▸ DIRECTIONS
Continue the page on SpectralBridge outputs and file structure from its last line onward.
** EXTRACT follows **
Skip to content

Outputs & File Structure

Purpose of this page

  • Outputs on disk are the primary interface of SpectralBridge.
  • Downstream analyses should rely on these artefacts, not return values from the Python API.

Canonical per-flightline outputs

Naming stems come from spectralbridge.paths.FlightlinePaths and spectralbridge.utils.naming.get_flightline_products; sensor-specific stems come from SensorProductPaths.

Output type Canonical filename pattern Description Notes / guarantees
Raw ENVI (when available) <flight_id>_envi.(img|hdr|parquet) Direct export of the NEON HDF5 reflectance cube. Used when present to seed later stages; parquet sidecar is written when exported.
BRDF + topographic corrected ENVI <flight_id>_brdfandtopo_corrected_envi.(img|hdr|json|parquet) Physics-informed normalization and correction JSON produced before sensor resampling. One corrected set per flightline; parquet mirrors the corrected ENVI cube.
Sensor-resampled ENVI + Parquet <flight_id>_<sensor>_envi.(img|hdr|parquet) where <sensor> is one of landsat_tm, landsat_etm+, landsat_oli, landsat_oli2, micasense, micasense_to_match_tm_etm+, micasense_to_match_oli_oli2 Reflectance cubes resampled into the Landsat-referenced frame and MicaSense variants. Each sensor has its own ENVI/Parquet trio; stems are consistent with FlightlinePaths.sensor_products.
Merged Parquet <flight_id>_merged_pixel_extraction.parquet Master table that merges Parquet sidecars across stages into one analysis-ready spectral library. Exactly one per flightline; treated as the primary success signal.
** End of EXTRACT **
** PROVIDED MATERIAL follows **
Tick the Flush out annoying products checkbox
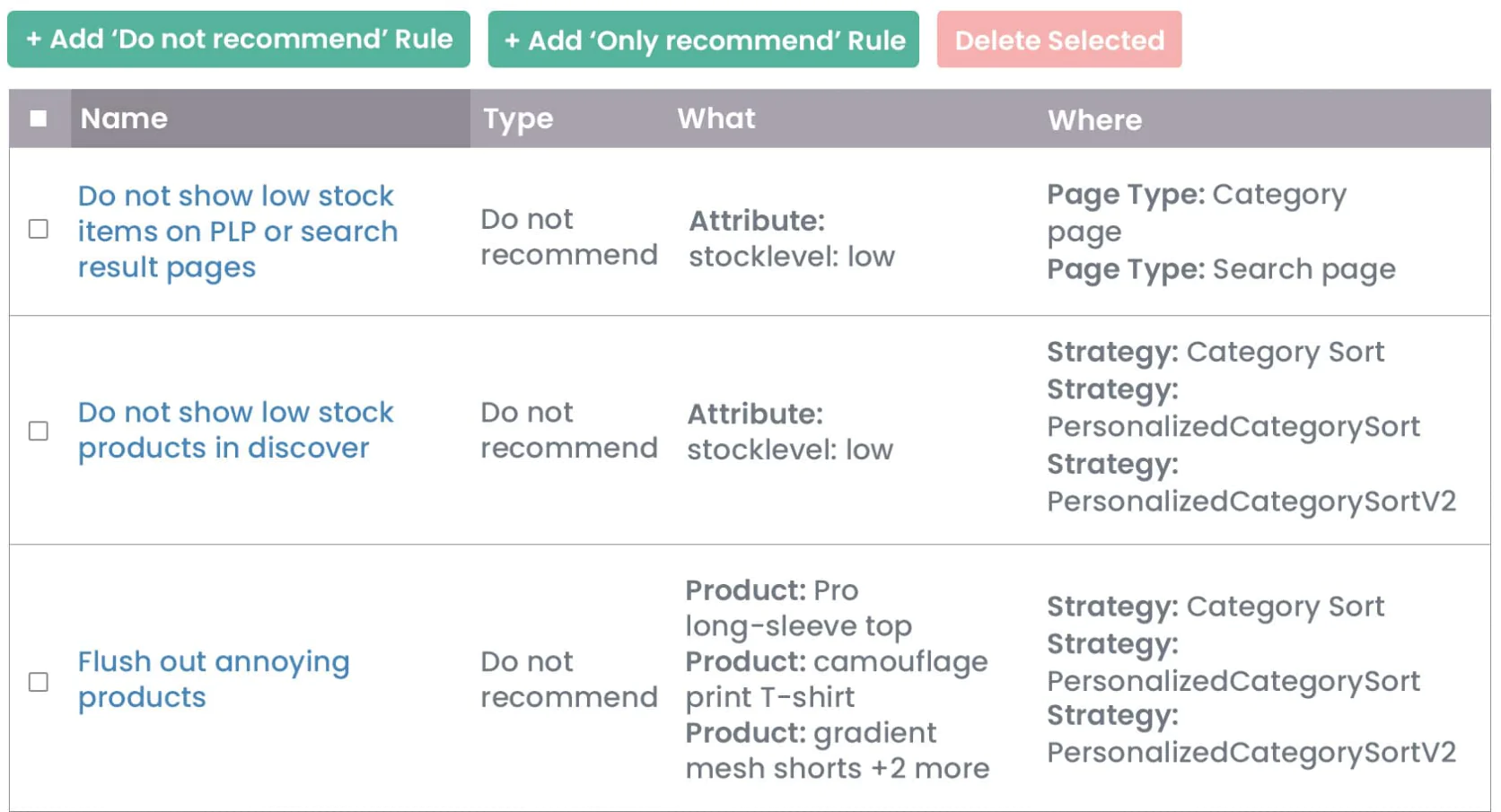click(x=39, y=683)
** End of PROVIDED MATERIAL **
▸ ANSWER BOX
QA artefacts <flight_id>_qa.png, <flight_id>_qa.json, optional <flight_id>_qa.pdf Visual and numeric QA summaries aligned to the merged outputs. PNG and JSON are expected for every completed run; PDF is produced when rendering is enabled.
QA metrics parquet <flight_id>_qa_metrics.parquet Structured QA metrics by band and sensor. Emitted alongside QA JSON/PNG when QA calculation runs.

What “success” means

  • The merged parquet exists and is readable: <flight_id>_merged_pixel_extraction.parquet.
  • The QA PNG renders: <flight_id>_qa.png (with matching <flight_id>_qa.json).
  • Sensor-specific ENVI/Parquet products exist as configured; absence may reflect configuration rather than failure.
  • If the merged parquet and QA PNG are present, the pipeline completed successfully for that flightline.

Idempotence and restart-safety

process_one_flightline and go_forth_and_multiply skip stages whose outputs already exist and validate, so re-running the pipeline will not recompute completed products. This skip-if-valid behavior makes restarts safe and is relied upon in notebook workflows and batch processing alike.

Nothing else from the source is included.